== Segment start ==
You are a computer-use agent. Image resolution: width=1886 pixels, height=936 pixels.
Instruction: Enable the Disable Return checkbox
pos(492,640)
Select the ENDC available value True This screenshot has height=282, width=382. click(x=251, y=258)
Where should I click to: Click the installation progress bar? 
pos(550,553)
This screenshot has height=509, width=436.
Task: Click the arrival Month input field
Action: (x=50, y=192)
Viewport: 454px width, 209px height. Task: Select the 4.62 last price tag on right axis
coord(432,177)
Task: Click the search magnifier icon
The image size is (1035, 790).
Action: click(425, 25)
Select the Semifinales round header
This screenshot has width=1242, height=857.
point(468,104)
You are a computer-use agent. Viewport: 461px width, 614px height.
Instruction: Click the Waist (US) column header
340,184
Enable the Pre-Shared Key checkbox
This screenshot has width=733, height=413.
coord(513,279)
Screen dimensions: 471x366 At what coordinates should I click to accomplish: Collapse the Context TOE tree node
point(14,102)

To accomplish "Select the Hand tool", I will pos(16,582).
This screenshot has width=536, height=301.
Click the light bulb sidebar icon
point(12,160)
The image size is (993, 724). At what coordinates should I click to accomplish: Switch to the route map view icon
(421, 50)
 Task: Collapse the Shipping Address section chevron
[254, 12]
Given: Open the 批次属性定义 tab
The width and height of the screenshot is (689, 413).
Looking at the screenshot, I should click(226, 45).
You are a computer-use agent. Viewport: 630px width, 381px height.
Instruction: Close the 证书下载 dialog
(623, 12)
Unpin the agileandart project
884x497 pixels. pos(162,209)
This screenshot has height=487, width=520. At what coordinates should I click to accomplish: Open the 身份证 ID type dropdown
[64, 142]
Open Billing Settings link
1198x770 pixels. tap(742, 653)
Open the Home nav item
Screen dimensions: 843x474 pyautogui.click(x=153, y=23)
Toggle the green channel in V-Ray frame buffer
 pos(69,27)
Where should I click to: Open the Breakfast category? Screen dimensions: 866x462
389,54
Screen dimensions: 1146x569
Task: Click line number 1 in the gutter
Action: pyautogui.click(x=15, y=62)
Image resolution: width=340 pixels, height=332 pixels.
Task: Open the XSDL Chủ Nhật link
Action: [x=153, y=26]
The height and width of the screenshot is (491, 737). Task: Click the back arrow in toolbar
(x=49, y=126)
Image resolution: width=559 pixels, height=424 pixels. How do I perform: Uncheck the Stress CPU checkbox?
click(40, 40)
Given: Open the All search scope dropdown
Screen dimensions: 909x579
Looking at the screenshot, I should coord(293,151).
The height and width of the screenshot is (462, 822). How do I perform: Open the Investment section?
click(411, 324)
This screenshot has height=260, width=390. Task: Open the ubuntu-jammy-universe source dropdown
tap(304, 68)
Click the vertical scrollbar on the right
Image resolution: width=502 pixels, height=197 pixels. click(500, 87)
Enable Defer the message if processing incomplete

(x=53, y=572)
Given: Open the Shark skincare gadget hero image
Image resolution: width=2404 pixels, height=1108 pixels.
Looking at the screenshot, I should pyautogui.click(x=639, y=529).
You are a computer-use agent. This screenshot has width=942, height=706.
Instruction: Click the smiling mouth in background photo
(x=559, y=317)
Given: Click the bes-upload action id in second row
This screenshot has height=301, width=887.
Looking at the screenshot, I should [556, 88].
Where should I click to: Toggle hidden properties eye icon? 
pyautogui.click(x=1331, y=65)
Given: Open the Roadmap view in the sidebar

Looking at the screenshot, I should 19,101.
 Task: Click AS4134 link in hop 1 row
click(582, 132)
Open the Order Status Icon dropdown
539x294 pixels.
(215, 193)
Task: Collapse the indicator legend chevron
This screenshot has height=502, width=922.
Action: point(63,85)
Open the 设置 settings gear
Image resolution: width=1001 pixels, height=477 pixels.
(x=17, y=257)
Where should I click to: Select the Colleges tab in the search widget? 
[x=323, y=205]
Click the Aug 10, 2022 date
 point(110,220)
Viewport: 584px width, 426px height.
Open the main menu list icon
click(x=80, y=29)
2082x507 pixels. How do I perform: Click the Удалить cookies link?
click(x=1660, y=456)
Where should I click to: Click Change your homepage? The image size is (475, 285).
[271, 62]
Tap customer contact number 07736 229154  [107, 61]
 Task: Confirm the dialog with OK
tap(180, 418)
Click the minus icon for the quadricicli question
== Segment end ==
*Instructions for the task:* Reproduce every record above exactly as it appears.

*Output for this exercise:*
You are a computer-use agent. Image resolution: width=1886 pixels, height=936 pixels.
Instruction: Enable the Disable Return checkbox
pos(492,640)
Select the ENDC available value True This screenshot has height=282, width=382. click(x=251, y=258)
Where should I click to: Click the installation progress bar? 
pos(550,553)
This screenshot has height=509, width=436.
Task: Click the arrival Month input field
Action: (x=50, y=192)
Viewport: 454px width, 209px height. Task: Select the 4.62 last price tag on right axis
coord(432,177)
Task: Click the search magnifier icon
The image size is (1035, 790).
Action: click(425, 25)
Select the Semifinales round header
This screenshot has width=1242, height=857.
point(468,104)
You are a computer-use agent. Viewport: 461px width, 614px height.
Instruction: Click the Waist (US) column header
340,184
Enable the Pre-Shared Key checkbox
This screenshot has width=733, height=413.
coord(513,279)
Screen dimensions: 471x366 At what coordinates should I click to accomplish: Collapse the Context TOE tree node
point(14,102)

To accomplish "Select the Hand tool", I will pos(16,582).
This screenshot has width=536, height=301.
Click the light bulb sidebar icon
point(12,160)
The image size is (993, 724). At what coordinates should I click to accomplish: Switch to the route map view icon
(421, 50)
 Task: Collapse the Shipping Address section chevron
[254, 12]
Given: Open the 批次属性定义 tab
The width and height of the screenshot is (689, 413).
Looking at the screenshot, I should click(226, 45).
You are a computer-use agent. Viewport: 630px width, 381px height.
Instruction: Close the 证书下载 dialog
(623, 12)
Unpin the agileandart project
884x497 pixels. pos(162,209)
This screenshot has height=487, width=520. At what coordinates should I click to accomplish: Open the 身份证 ID type dropdown
[64, 142]
Open Billing Settings link
1198x770 pixels. tap(742, 653)
Open the Home nav item
Screen dimensions: 843x474 pyautogui.click(x=153, y=23)
Toggle the green channel in V-Ray frame buffer
 pos(69,27)
Where should I click to: Open the Breakfast category? Screen dimensions: 866x462
389,54
Screen dimensions: 1146x569
Task: Click line number 1 in the gutter
Action: pyautogui.click(x=15, y=62)
Image resolution: width=340 pixels, height=332 pixels.
Task: Open the XSDL Chủ Nhật link
Action: [x=153, y=26]
The height and width of the screenshot is (491, 737). Task: Click the back arrow in toolbar
(x=49, y=126)
Image resolution: width=559 pixels, height=424 pixels. How do I perform: Uncheck the Stress CPU checkbox?
click(40, 40)
Given: Open the All search scope dropdown
Screen dimensions: 909x579
Looking at the screenshot, I should coord(293,151).
The height and width of the screenshot is (462, 822). How do I perform: Open the Investment section?
click(411, 324)
This screenshot has height=260, width=390. Task: Open the ubuntu-jammy-universe source dropdown
tap(304, 68)
Click the vertical scrollbar on the right
Image resolution: width=502 pixels, height=197 pixels. click(500, 87)
Enable Defer the message if processing incomplete

(x=53, y=572)
Given: Open the Shark skincare gadget hero image
Image resolution: width=2404 pixels, height=1108 pixels.
Looking at the screenshot, I should pyautogui.click(x=639, y=529).
You are a computer-use agent. This screenshot has width=942, height=706.
Instruction: Click the smiling mouth in background photo
(x=559, y=317)
Given: Click the bes-upload action id in second row
This screenshot has height=301, width=887.
Looking at the screenshot, I should [556, 88].
Where should I click to: Toggle hidden properties eye icon? 
pyautogui.click(x=1331, y=65)
Given: Open the Roadmap view in the sidebar

Looking at the screenshot, I should 19,101.
 Task: Click AS4134 link in hop 1 row
click(582, 132)
Open the Order Status Icon dropdown
539x294 pixels.
(215, 193)
Task: Collapse the indicator legend chevron
This screenshot has height=502, width=922.
Action: point(63,85)
Open the 设置 settings gear
Image resolution: width=1001 pixels, height=477 pixels.
(x=17, y=257)
Where should I click to: Select the Colleges tab in the search widget? 
[x=323, y=205]
Click the Aug 10, 2022 date
 point(110,220)
Viewport: 584px width, 426px height.
Open the main menu list icon
click(x=80, y=29)
2082x507 pixels. How do I perform: Click the Удалить cookies link?
click(x=1660, y=456)
Where should I click to: Click Change your homepage? The image size is (475, 285).
[271, 62]
Tap customer contact number 07736 229154  [107, 61]
 Task: Confirm the dialog with OK
tap(180, 418)
Click the minus icon for the quadricicli question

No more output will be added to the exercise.